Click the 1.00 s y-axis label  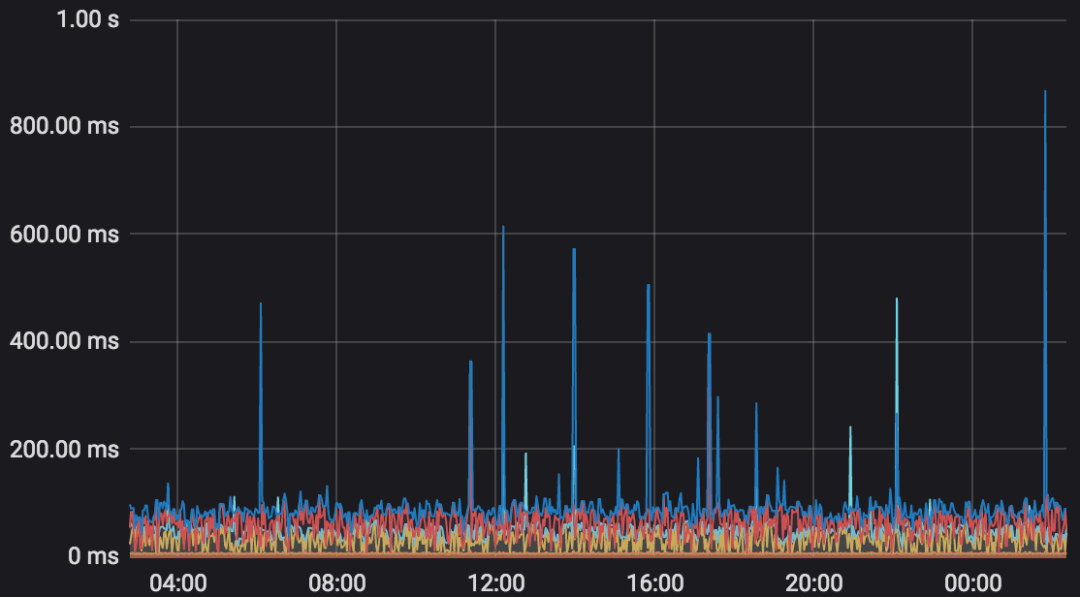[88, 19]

---

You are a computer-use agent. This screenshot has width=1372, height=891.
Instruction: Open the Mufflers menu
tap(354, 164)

==

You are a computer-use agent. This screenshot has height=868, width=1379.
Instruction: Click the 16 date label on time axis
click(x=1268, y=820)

**SET EXERCISE**: Extract the lines starting with the one that contains "has height=868, width=1379." and ending after the one that contains "click(x=1268, y=820)", and reproduce them verbatim.

**COMPLETED EXERCISE**:
You are a computer-use agent. This screenshot has height=868, width=1379.
Instruction: Click the 16 date label on time axis
click(x=1268, y=820)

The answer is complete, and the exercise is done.